Arisha to Kagami no Arisa popped up on my Twitter feed; it's a VN/spot-the-difference webgame in the vein of those spot-the-impostor games sweeping the market, with the big gimmicks being that (1) the impostor is a friendly mirror doppelganger who's pretending to be you; (2) you can only see your own appearance between rounds, so it's more like remember-the-difference; and (3) missed differences persist between rounds, so it doubles as a(n increasingly creepy) dress-up game. There are multiple endings; unfortunately, these are a bit predictable, and you'll most likely get the least interesting one on your first playthrough, but it's an enjoyable time and the art is very good. If you can read Japanese, you should check this out.

I underestimated Ninja Gaiden; the last two stages are brutal, and I'm currently stuck on the final boss.
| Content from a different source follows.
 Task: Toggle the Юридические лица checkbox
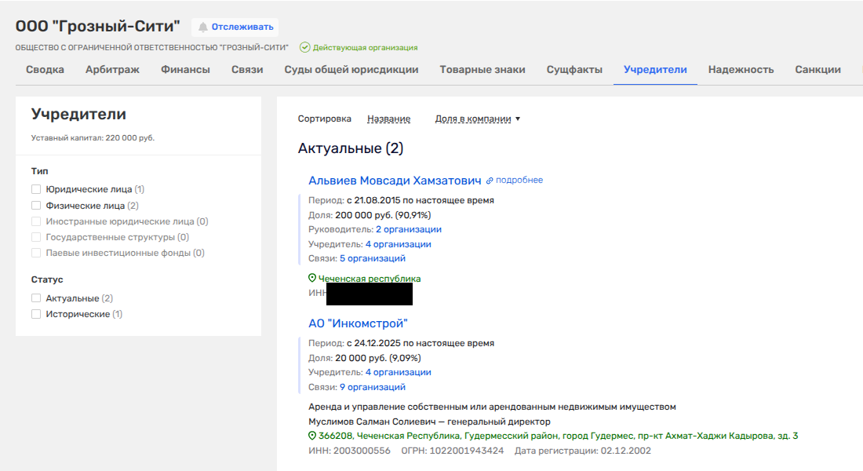point(36,189)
What's the deal with dying to a boss sending you back to the start of the subact at best and the start of the entire act at worst? Dying anywhere else lets you resume at the beginning of the screen, and even continues (which are infinite!) just restart the subact. In a game full of cruel but defensible decisions, this is actually just bullshit.

Midweek I took a break with some of Tecmo's other NESware: Mighty Bomb Jack, Solomon's Key, and Rygar. Mighty Bomb Jack is a bizarre masterpiece and I love it to pieces; Solomon's Key seems good but I played a clone too recently to want to go through it right now; and Rygar probably needs my full attention. 
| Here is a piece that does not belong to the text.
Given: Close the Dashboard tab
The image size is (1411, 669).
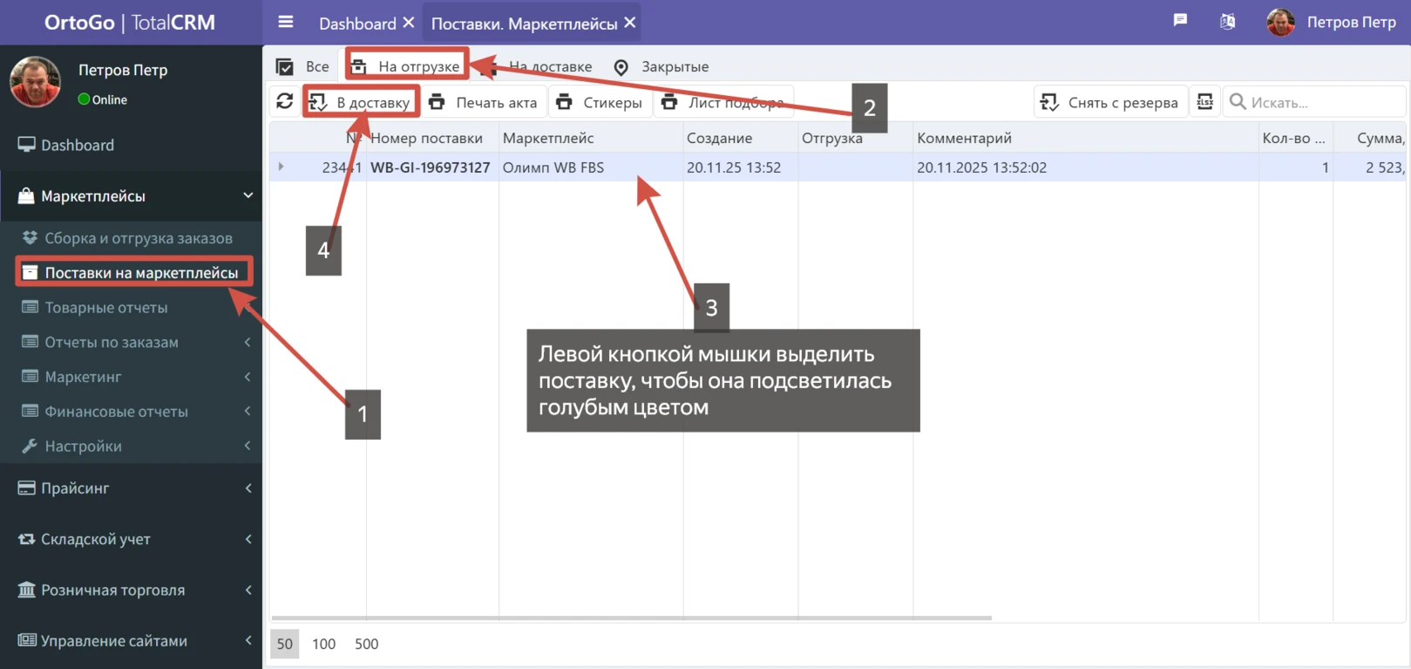Looking at the screenshot, I should 409,23.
Grim Dawn is really starting to lose me. I beat the main campaign; I wanted to do the DLC this time and get the 'full Grim Dawn experience', but I don't know if I'll bother. Hopefully it's more like the first couple of acts, which are intricate and full of little events and secrets and side quests, than the last one, which is completely linear and dull as dirt.
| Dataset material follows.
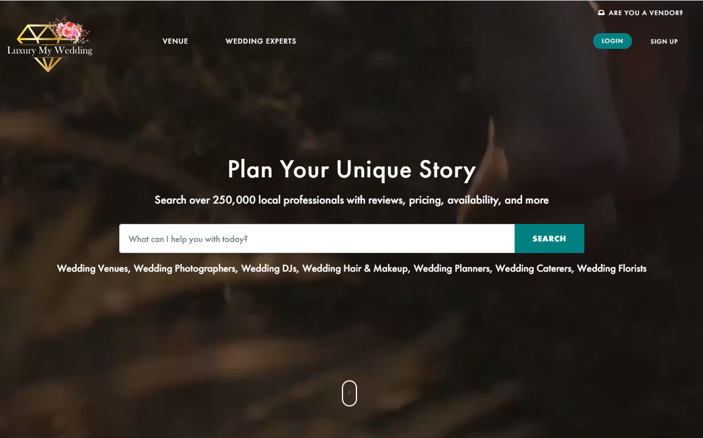Click the 'Search over 250,000 local professionals' subtitle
ARC Raiders is exactly as good as everyone says it is. I'm bemused by how peaceful the solo lobbies are; I've had more people actively help me than try to kill me. Last round, somebody tossed me three blueprints as we were extracting!

I'm greatly enjoying Samurai Warriors, save for the castle stages, where the player runs through a series of dungeon-like floors in a manner reminiscent of a more traditional action game. The strategy elements of the field stages are completely missing, and all that replaces them are easy-to-dodge, easier-to-spot traps. The first few were a cute novelty, but at this point I've spent maybe a third of my time in them and I'm completely sick of them. Also, compared to the field stages, they feel terribly sparse in objectives and events: whereas field stages serve up a constant series of petty officers, reinforcement gates, missions to prevent fire attacks, and so on, castle stages have perhaps one boss or gimmick (such as fake stairs) per floor. The linearity also hurts replayability; you have to climb through the same stages in the same order, whereas the wide-open field stages give you the option to beeline for the boss, wipe out all the enemy commanders, go for different missions, etc.

Books (0/52)

Anne of Green Gables is one of the most beautifully written books I've ever had the pleasure of reading; I'm closing in on the end, but I'll probably check out the rest of the series someday.

Having enjoyed the experience of reading Romance of the Three Kingdoms alongside playing Dynasty Warriors, I picked up The Chronicle of Lord Nobunaga to go with Samurai Warriors. It's an accurate history penned by one of Nobunaga's aides; what I really want is a mythic history along the lines of Romance of the Three Kingdoms, but I'm not sure if one exists (perhaps because the Sengoku period was situated in the mid-late second millennium, rather than the early first). If you're reading this and you know of one, let me know!